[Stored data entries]
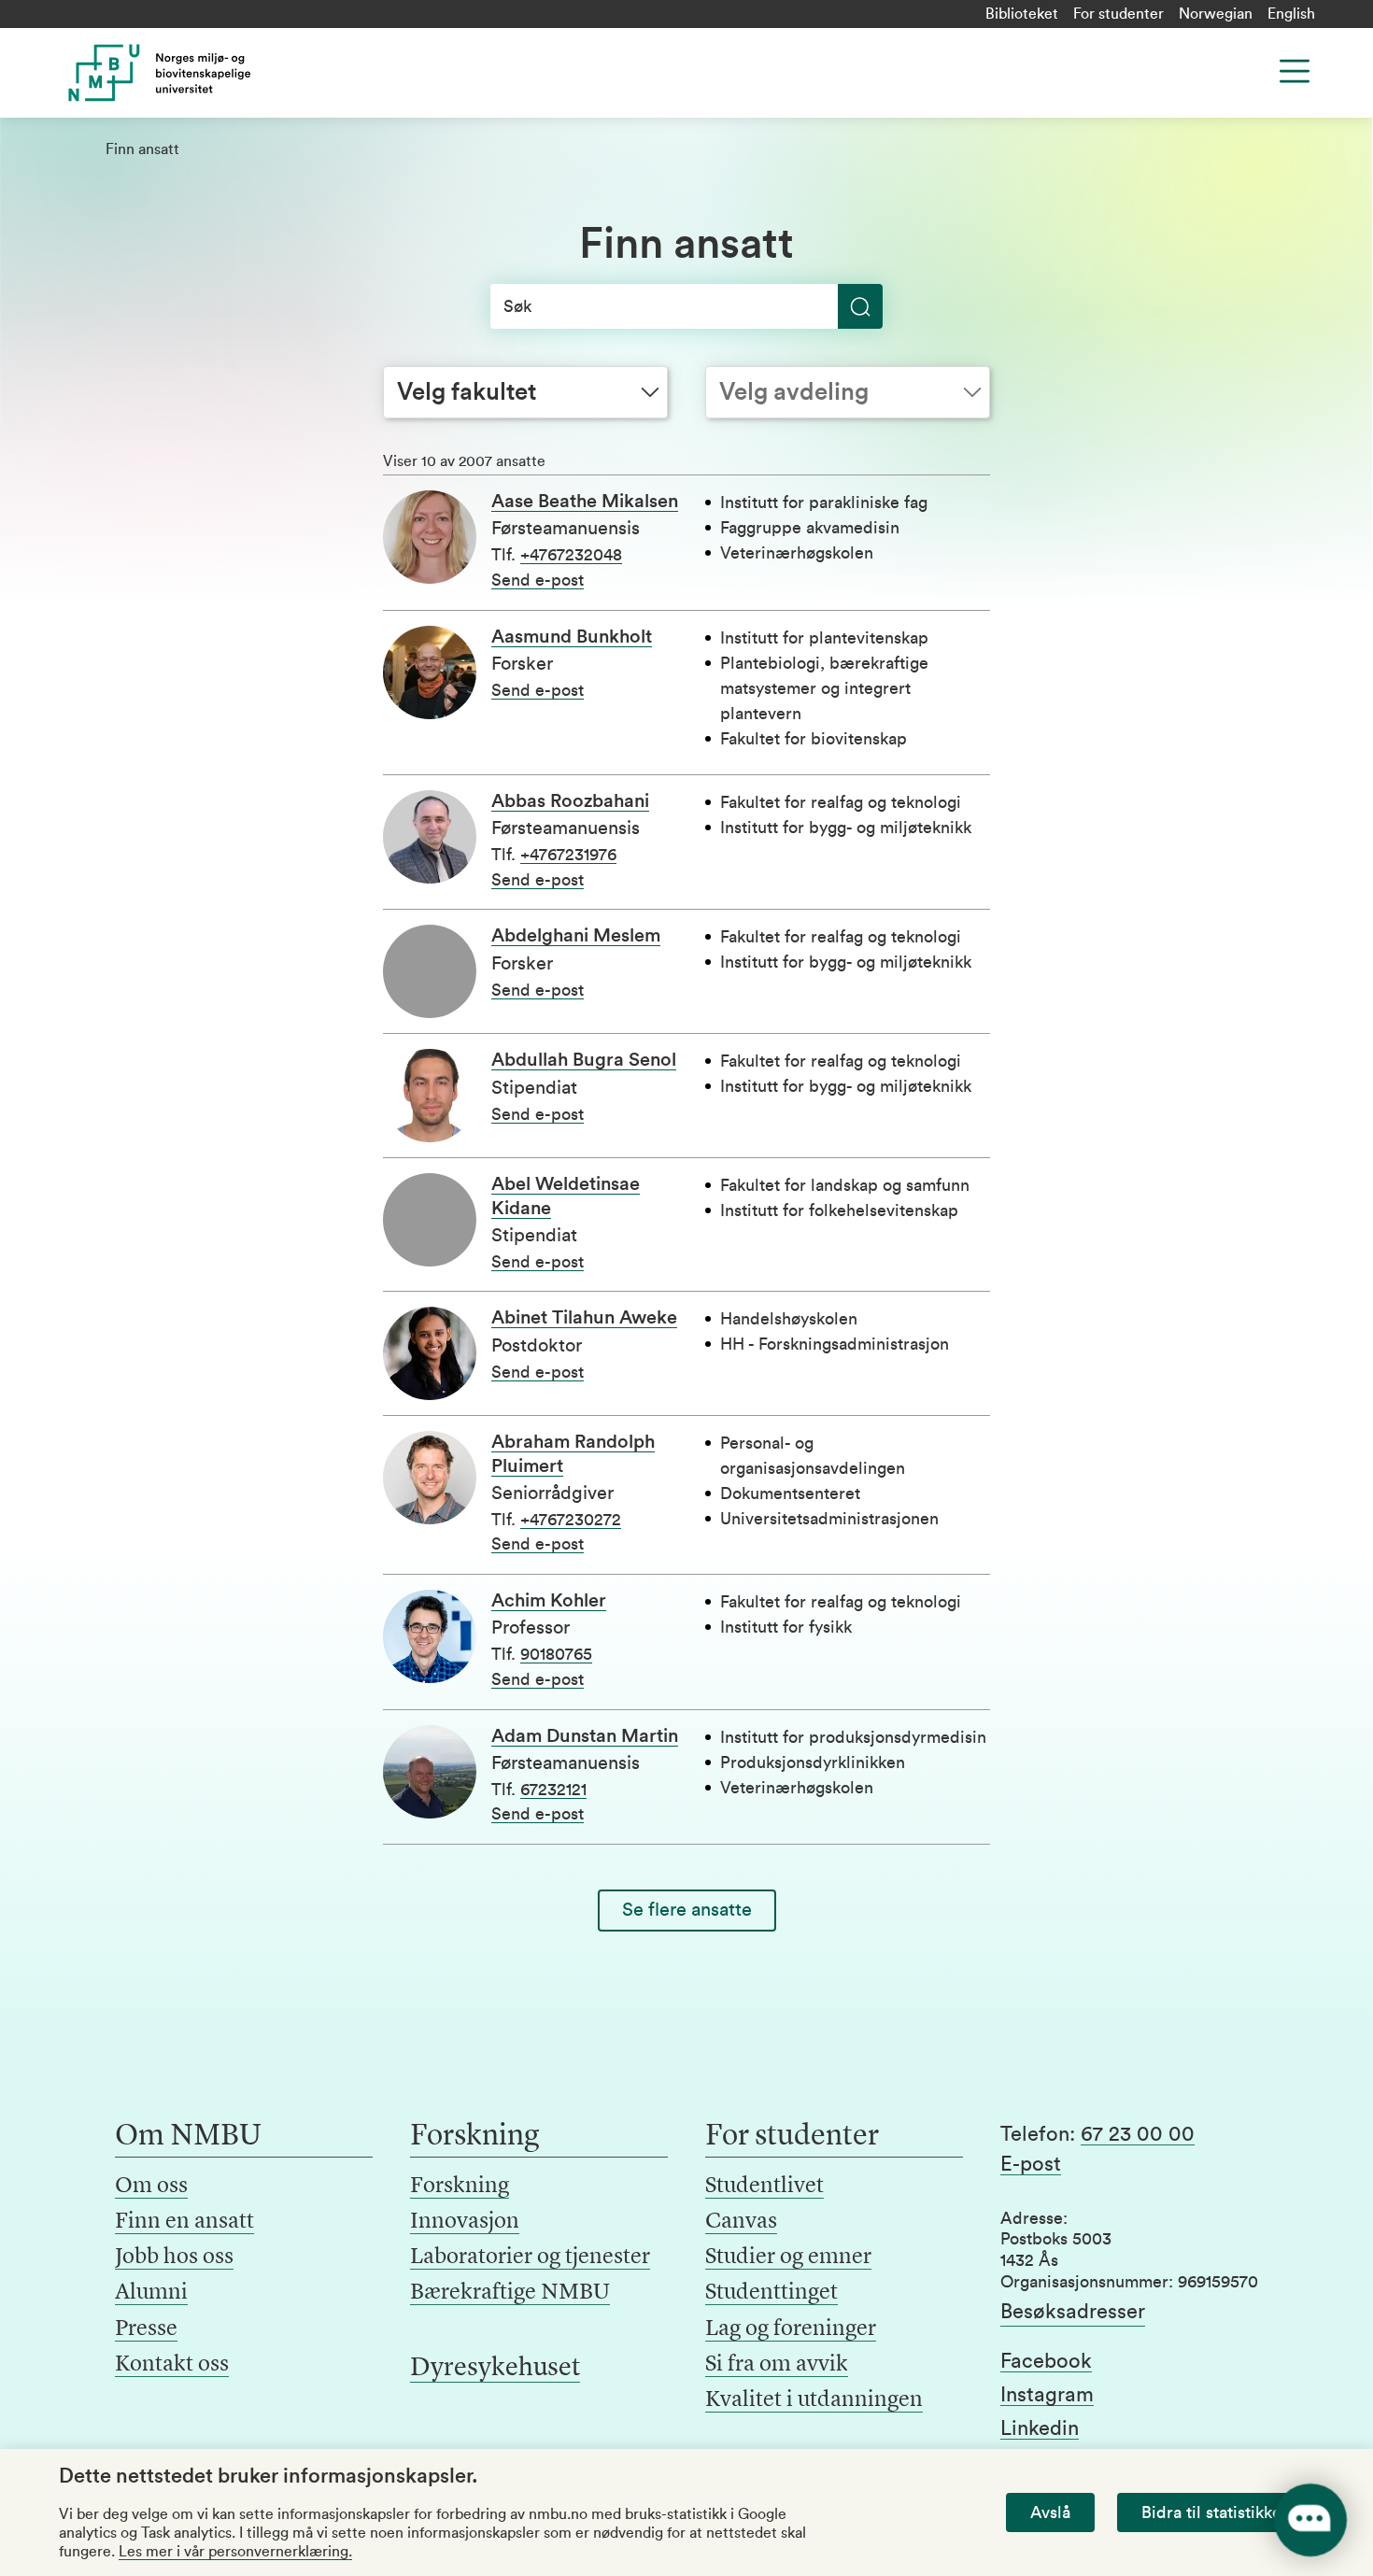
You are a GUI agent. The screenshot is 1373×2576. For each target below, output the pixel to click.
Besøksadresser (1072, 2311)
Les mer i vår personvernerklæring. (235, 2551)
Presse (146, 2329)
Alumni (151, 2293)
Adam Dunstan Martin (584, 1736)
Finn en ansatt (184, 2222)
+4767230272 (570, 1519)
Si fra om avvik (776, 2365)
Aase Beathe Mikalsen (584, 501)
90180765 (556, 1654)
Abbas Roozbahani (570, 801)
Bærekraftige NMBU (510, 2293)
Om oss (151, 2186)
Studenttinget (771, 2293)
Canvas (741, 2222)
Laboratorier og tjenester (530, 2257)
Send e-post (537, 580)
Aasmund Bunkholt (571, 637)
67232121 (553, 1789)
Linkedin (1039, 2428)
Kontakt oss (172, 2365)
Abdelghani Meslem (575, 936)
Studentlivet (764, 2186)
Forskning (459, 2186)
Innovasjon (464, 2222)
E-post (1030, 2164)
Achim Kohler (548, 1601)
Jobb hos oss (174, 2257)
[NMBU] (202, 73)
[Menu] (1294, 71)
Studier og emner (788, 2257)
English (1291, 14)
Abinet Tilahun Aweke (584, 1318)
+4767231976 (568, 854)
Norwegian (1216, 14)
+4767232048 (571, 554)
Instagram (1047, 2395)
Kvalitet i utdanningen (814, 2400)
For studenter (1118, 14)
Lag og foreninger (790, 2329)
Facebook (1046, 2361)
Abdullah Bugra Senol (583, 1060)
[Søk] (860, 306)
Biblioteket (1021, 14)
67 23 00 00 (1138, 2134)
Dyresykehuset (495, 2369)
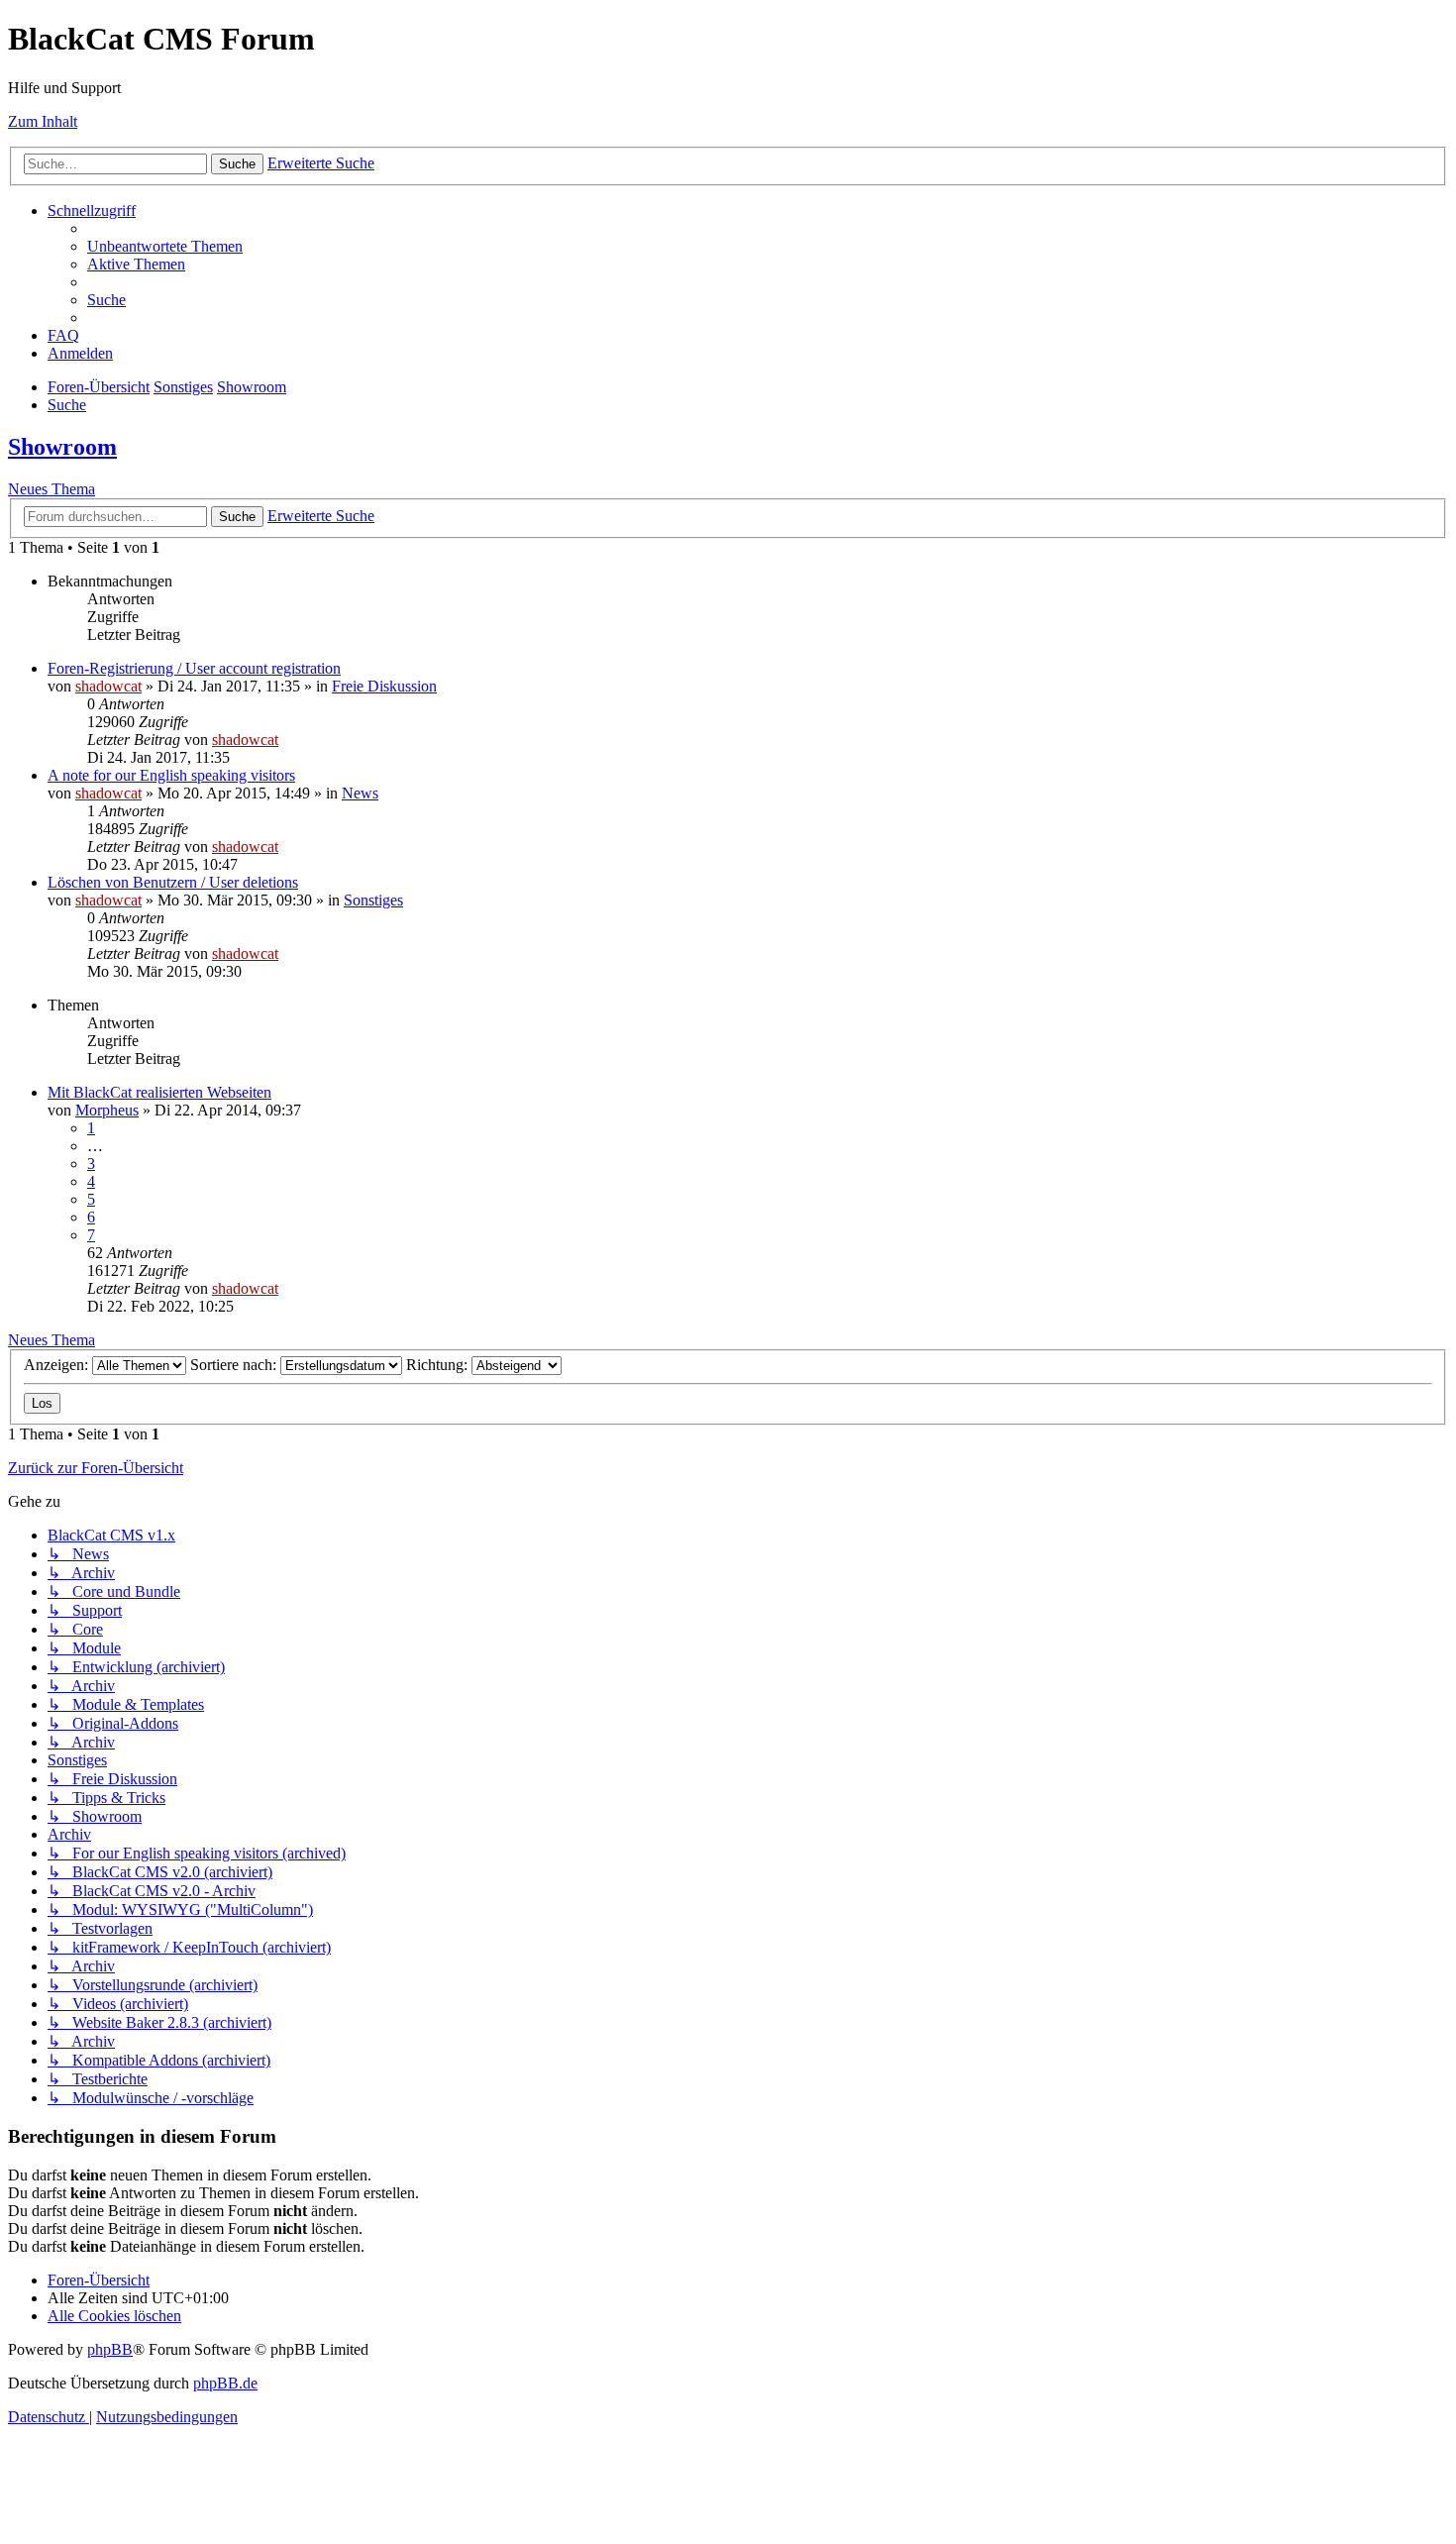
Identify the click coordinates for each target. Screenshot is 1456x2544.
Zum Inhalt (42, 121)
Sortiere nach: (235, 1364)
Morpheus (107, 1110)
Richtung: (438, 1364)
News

What you are asked to do:
If a line in the records above includes the string "each", copy it.

Solution to this exercise:
You are a GUI agent. The screenshot is 1373×2576. For each target below, output the pixel to click.
Identify the click coordinates for each target. Screenshot is 1456x2544.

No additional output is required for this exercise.